Ironic then that the first sight of the Tesco law on the high street is with the announcement from Co-op that it will be offering free legal advice over the next two weeks at three of its Bristol banks. The pilot scheme from the Co-operative is seen as a toe in the water to test the public appetite for more accessible legal advice. There is also a claim from the mutual’s MD Eddie Ryan that because the Co-op brand is known and trusted, people might be more inclined to go there than firms with solicitors who “communicate with them poorly, use jargon that is confusing and don’t understand how services are priced”. And you know what, I agree with him – to a point.
There have been cries of foul play from some quarters of the legal sector over the Legal Services Act, as I have highlighted before. They fear it will spell the end of hundreds of high street firms and it may well be difficult for general firms offering poor customer service and unfathomable pricing to compete. But I say this competition is good. It should drive firms on to better customer service, transparent pricing and offer real high quality advice in specialist areas. Specialism is the way forward.
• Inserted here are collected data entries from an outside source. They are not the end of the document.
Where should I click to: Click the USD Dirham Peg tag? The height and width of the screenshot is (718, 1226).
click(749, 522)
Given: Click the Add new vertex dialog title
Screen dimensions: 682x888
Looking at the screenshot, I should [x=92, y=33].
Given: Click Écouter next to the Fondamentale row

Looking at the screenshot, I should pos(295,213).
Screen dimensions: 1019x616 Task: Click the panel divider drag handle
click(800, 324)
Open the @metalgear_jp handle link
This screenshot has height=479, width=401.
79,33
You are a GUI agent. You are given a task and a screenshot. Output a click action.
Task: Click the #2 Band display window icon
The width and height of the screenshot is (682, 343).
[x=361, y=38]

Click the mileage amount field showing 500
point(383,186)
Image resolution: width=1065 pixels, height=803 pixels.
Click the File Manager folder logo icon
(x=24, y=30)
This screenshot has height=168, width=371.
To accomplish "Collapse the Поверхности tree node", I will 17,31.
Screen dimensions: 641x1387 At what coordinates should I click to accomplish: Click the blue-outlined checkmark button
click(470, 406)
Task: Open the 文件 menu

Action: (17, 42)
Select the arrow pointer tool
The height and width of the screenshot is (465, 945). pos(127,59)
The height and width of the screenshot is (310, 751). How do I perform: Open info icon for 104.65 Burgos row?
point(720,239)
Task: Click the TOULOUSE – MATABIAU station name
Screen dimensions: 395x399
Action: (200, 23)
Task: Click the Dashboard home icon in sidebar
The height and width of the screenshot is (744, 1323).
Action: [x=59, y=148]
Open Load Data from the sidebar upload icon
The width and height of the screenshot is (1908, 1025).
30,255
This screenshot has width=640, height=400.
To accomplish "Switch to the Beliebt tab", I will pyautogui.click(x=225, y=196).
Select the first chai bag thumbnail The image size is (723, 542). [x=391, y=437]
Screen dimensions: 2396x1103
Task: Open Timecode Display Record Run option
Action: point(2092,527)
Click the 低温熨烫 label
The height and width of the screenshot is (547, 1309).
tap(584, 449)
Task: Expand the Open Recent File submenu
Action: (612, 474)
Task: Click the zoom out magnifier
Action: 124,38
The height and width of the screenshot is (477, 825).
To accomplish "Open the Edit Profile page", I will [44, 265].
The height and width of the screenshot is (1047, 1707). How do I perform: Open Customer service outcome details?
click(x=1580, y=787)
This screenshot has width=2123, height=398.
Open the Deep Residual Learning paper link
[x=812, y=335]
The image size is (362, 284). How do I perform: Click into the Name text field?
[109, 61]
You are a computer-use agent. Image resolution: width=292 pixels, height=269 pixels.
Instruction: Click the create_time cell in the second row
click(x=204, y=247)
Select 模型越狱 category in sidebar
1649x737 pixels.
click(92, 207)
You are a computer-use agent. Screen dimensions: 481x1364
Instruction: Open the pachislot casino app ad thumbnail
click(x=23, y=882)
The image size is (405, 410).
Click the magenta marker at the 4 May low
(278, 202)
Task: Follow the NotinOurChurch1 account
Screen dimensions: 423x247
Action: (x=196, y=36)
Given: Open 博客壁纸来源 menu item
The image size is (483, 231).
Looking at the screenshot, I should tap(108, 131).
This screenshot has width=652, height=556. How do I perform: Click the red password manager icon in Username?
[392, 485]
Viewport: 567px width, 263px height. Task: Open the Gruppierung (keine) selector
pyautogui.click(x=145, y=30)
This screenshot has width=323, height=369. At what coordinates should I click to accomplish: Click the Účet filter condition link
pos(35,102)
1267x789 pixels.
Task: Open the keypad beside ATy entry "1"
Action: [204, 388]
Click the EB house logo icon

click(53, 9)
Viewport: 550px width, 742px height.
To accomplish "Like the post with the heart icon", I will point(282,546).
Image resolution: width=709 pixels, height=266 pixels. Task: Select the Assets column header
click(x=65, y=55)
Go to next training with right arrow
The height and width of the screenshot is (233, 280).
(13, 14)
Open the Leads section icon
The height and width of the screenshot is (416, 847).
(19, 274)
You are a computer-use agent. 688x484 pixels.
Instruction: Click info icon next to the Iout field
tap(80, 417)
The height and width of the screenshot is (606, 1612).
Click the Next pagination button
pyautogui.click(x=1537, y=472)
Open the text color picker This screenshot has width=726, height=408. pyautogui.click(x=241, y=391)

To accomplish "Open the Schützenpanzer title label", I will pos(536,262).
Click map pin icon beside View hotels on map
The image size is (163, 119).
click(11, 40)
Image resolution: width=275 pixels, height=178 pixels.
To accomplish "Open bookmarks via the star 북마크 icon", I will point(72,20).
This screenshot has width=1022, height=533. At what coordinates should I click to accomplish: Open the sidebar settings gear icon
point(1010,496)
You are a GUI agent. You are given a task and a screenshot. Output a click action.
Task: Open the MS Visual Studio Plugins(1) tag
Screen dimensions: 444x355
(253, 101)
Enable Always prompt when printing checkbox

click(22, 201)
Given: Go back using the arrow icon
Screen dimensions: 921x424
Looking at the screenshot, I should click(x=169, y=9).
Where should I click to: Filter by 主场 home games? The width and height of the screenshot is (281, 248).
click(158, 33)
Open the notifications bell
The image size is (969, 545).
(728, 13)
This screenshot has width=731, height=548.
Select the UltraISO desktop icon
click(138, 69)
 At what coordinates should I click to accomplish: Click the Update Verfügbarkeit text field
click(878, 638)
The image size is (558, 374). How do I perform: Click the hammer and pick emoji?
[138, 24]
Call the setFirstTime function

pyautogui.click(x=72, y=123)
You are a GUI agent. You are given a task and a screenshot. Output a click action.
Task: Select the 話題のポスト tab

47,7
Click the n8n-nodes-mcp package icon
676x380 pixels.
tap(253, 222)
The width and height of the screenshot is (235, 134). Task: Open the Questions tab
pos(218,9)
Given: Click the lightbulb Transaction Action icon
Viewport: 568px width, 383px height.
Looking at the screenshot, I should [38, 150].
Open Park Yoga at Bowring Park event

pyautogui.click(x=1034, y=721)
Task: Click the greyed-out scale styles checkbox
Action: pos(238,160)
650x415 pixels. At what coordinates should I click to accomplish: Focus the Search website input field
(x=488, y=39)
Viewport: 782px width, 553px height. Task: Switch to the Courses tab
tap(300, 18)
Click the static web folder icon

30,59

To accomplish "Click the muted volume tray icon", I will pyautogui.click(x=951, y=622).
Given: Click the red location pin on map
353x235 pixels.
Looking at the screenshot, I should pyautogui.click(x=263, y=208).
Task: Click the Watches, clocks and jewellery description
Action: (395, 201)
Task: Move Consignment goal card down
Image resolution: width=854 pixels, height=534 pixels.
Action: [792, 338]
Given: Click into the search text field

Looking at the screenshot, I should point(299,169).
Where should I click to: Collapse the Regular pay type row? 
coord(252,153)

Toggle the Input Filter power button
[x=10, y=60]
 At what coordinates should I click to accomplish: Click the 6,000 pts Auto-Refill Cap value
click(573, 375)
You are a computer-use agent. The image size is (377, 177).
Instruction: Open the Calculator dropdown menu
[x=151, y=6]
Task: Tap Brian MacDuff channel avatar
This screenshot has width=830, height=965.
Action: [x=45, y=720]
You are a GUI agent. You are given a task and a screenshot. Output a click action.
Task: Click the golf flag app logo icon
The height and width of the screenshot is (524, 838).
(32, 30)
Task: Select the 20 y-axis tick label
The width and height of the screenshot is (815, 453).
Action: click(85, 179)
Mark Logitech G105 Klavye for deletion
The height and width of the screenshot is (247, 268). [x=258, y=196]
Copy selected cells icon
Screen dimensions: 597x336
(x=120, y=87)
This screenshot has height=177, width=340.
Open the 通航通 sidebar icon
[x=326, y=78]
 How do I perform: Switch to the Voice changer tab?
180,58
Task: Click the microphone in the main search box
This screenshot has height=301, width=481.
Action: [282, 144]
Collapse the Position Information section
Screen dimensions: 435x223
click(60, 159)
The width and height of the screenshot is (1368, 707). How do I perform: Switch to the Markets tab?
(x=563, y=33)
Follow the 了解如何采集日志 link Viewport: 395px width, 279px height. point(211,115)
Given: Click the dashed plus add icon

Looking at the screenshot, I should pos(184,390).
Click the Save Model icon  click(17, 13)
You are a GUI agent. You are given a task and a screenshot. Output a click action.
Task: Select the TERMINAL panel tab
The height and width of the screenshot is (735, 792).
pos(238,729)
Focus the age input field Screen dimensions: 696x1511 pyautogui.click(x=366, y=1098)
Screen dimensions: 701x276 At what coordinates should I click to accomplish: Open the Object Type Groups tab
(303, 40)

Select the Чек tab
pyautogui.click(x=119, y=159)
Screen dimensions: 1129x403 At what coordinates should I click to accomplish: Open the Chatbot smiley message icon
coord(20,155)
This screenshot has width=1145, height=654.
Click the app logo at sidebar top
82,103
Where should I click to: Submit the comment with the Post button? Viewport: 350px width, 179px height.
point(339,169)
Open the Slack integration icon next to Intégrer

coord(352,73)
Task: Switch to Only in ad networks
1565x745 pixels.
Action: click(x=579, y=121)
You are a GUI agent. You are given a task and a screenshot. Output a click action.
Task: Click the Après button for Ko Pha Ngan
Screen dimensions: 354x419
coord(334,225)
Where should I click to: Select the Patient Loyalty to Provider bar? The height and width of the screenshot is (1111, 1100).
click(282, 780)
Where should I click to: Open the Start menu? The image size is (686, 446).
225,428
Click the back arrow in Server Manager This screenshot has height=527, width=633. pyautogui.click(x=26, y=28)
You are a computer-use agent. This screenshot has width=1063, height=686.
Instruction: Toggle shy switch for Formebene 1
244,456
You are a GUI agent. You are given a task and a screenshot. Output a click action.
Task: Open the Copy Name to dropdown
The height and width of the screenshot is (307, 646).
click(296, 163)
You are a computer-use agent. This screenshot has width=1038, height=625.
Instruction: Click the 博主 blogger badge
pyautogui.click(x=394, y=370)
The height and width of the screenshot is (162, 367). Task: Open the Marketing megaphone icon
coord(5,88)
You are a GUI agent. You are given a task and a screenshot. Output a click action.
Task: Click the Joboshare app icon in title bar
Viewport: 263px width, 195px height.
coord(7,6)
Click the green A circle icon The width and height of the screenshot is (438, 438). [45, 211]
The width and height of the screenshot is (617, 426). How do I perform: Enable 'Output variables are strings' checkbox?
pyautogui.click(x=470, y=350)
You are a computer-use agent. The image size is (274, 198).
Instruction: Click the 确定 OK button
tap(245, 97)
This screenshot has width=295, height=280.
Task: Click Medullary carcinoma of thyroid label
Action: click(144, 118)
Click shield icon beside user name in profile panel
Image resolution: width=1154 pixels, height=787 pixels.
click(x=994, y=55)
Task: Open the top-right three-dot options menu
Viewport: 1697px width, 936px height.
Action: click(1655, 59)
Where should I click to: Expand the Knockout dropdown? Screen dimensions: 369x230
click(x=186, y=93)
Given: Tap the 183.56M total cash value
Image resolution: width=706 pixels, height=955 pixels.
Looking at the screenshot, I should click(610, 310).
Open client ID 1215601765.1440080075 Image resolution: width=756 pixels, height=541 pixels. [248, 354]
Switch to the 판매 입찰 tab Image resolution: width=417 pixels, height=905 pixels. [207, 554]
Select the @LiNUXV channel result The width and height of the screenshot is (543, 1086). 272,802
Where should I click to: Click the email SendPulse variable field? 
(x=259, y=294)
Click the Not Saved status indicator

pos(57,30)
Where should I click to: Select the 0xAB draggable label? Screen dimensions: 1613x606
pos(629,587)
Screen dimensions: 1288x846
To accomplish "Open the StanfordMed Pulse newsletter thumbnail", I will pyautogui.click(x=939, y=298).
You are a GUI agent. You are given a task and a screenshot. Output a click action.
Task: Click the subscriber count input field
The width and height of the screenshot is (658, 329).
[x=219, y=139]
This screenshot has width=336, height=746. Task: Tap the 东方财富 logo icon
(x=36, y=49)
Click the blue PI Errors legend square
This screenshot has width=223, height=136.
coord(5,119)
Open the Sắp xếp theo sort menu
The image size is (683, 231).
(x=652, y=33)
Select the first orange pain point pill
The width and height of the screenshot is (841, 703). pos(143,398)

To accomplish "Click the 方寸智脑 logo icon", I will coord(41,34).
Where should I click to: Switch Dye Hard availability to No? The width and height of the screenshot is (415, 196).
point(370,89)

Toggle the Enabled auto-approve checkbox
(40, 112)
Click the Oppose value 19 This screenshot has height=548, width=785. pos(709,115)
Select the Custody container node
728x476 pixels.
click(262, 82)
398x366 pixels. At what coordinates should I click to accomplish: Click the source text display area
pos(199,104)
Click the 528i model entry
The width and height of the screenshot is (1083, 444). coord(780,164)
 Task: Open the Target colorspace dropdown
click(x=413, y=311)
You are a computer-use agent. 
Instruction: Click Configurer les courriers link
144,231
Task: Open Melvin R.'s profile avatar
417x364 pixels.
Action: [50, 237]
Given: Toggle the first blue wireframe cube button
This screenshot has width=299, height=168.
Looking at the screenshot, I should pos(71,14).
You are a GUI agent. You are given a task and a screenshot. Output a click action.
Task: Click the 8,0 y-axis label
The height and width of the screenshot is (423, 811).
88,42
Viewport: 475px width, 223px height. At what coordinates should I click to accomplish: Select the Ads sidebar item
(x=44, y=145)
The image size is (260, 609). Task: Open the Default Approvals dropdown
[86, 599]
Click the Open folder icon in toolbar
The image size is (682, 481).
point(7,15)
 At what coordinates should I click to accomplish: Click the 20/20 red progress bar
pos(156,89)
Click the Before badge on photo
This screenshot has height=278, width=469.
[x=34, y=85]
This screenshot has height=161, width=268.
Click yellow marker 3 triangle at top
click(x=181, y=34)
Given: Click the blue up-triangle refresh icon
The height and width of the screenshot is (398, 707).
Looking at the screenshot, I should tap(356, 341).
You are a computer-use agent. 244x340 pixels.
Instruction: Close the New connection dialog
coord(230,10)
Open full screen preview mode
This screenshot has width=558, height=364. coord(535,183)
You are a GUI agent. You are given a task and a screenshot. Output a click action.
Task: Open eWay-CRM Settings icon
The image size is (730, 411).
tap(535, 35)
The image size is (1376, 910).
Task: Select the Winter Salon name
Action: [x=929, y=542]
Woolley & Co was founded in 1996 and operates as a specialist family law firm, using plain English, transparent pricing and a service geared towards the customer rather than the solicitor. By having a website as a shop window for our services and free information and advice, we made ourselves more accessible than many law firms. Fifteen years on and I am ready for these changes, provided the advice being offered by the high street names is of adequate quality offered by experienced legal advisers, but that’s another debate. At the end of the day, if I am doing my job properly as a specialist family lawyer, with a business model that has cut out a lot of the unnecessary cost of high street offices, I am confident I will still be here, competing, in another 15 years time, no matter what Tesco or the Co-op is selling. However, I am not sure that the majority of colleagues in this profession could be as confident of this.